El Arzobispo invitó a soñar en grande, pero no por ello alejarse de la realidad que, muchas veces, tiene dificultades. «Comprometidos con la realidad, comprometidos con la situación de nuestra Argentina en este tiempo, queremos al mismo tiempo seguir soñando que otro mundo es posible. Seguir soñando que entre todos podemos construir de la mano de Dios su proyecto, el Reino».
Un Jubileo que perdura y no se pierde
«Finalizando este jubilé de la Esperanza, quiero comprometerlos a todos para que también, y a pesar de las dificultades como José y María, nos pongamos de pie, nos levantemos», exhortó García Cuerva y luego insistió: «que el Jubileo no quede en un lindo recuerdo, sino al contrario, soñadores por los pies en la tierra, nos comprometemos a ser testigos de esperanza en la realidad cotidiana, dura, durísima, como lo fue para la Sagrada Familia de Jesús, María y José».

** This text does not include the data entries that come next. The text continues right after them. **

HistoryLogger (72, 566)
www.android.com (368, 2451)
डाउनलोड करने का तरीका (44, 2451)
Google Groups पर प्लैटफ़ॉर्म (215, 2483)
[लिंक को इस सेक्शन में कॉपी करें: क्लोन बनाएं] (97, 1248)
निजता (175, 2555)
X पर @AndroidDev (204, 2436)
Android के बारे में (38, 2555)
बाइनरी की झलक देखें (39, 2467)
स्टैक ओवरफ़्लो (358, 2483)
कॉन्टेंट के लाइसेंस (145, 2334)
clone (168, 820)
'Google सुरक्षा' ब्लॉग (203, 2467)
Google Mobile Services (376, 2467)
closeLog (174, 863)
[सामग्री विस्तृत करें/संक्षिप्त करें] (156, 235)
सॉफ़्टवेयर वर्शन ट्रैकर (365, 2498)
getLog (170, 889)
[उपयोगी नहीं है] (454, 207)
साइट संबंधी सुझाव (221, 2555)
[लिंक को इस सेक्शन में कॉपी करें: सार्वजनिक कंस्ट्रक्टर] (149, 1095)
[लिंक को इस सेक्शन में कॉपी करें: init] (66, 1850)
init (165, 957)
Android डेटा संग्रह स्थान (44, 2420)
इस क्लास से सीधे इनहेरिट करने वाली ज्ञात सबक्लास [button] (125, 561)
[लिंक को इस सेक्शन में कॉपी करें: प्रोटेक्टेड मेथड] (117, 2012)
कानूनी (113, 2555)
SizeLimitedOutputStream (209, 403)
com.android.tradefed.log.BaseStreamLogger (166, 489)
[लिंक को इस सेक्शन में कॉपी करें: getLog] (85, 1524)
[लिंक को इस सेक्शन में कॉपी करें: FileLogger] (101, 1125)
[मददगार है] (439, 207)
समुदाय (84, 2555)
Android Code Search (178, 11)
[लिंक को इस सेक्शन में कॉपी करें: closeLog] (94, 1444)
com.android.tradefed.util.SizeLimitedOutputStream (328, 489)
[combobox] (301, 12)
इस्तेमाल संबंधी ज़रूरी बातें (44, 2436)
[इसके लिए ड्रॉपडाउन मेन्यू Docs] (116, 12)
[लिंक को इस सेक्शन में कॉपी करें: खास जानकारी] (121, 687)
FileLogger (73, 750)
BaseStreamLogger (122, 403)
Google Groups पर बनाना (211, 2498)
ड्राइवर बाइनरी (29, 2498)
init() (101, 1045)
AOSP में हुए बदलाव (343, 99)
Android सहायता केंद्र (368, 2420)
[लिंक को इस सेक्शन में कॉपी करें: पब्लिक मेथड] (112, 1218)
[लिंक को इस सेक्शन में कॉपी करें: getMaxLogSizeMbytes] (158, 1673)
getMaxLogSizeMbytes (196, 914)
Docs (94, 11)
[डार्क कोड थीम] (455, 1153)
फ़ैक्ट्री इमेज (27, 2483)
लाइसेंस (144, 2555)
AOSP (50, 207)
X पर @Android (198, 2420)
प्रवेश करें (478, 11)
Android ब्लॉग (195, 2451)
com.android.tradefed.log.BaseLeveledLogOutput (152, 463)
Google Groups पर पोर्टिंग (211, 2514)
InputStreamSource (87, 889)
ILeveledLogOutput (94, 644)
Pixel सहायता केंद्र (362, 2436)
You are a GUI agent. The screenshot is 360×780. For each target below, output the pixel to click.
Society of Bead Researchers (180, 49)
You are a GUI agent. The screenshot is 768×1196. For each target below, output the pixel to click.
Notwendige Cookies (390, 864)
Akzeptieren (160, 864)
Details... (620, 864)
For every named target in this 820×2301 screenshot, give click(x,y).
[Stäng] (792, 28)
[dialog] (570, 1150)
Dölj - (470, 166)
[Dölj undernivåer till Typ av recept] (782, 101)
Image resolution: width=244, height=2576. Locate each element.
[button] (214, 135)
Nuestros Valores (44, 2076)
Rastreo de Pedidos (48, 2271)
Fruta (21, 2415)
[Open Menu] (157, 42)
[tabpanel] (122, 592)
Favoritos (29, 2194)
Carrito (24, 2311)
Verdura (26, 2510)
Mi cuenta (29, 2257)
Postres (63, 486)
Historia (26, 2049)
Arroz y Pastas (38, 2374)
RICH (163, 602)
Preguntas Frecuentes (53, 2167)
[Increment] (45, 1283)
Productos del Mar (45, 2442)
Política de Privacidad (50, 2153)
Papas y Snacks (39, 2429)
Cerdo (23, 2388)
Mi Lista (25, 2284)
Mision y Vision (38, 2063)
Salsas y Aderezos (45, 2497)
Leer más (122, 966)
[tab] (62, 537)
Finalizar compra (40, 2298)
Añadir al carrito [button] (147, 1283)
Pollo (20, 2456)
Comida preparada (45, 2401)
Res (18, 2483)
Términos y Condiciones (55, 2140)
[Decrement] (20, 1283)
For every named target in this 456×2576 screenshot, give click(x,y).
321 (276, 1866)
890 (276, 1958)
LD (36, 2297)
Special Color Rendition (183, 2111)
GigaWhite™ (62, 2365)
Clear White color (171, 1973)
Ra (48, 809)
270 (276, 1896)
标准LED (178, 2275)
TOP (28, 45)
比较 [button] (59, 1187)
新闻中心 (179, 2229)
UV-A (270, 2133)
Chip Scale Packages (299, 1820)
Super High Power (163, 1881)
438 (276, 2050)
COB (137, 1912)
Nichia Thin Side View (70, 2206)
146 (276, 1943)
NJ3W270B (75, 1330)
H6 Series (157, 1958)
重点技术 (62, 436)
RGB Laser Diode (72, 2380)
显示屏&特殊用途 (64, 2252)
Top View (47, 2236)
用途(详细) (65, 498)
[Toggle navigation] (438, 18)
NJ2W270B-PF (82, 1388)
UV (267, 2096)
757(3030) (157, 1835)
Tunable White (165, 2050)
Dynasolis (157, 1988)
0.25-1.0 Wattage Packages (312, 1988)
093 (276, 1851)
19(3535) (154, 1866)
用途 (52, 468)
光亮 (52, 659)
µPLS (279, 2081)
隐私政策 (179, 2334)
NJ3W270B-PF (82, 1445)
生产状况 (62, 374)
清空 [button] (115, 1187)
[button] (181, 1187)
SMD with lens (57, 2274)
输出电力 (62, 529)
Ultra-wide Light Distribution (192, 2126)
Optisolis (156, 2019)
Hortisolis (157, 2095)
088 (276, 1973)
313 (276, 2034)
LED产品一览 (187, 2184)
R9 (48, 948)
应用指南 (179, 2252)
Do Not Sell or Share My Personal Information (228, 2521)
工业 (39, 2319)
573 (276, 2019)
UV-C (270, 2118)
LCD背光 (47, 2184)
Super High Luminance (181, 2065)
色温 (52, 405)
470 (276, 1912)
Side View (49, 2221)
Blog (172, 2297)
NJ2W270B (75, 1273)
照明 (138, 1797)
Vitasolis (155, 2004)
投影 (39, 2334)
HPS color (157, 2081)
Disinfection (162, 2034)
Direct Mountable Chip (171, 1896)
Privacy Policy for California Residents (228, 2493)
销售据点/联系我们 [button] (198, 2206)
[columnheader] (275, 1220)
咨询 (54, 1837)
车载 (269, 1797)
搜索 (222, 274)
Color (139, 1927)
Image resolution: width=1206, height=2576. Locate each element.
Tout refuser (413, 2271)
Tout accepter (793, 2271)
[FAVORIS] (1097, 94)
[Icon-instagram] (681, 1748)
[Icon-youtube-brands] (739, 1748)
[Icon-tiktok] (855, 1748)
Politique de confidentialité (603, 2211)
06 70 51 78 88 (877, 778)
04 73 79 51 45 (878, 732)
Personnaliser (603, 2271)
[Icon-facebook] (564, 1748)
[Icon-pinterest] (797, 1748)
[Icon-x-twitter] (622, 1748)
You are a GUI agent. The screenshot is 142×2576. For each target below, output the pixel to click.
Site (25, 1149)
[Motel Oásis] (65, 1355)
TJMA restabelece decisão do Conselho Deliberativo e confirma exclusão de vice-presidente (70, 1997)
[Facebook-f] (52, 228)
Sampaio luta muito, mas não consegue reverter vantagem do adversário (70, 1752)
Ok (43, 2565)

«Porque en Belén, quizá en Egipto también y en Nazaret, faltaba de todo», afirmó el arzobispo. «Pero lo que sobraba era amor. El amor de Dios por la humanidad, el amor de María y José por ese niño. Ese mismo amor que Dios nos demuestra queriendo compartir la vida con nosotros hasta el final, compartiendo y viviendo lo mismo. Hoy, la familia, con todos sus problemas y dificultades, pero con la esperanza de salir adelante, porque, como testigos de esperanza, y hasta que el Jubileo termine, seguimos peregrinando, siendo soñadores con los pies de la tierra».
Cierre del Año Santo en la Arquidiócesis
Hacia el final de la celebración, el Arzobispo elevó la oración de acción de gracias por los frutos y gracias del Jubileo en la Arquidiócesis de Buenos Aires. Luego se despidió a la cruz jubilar, que acompañó todas las celebraciones del año.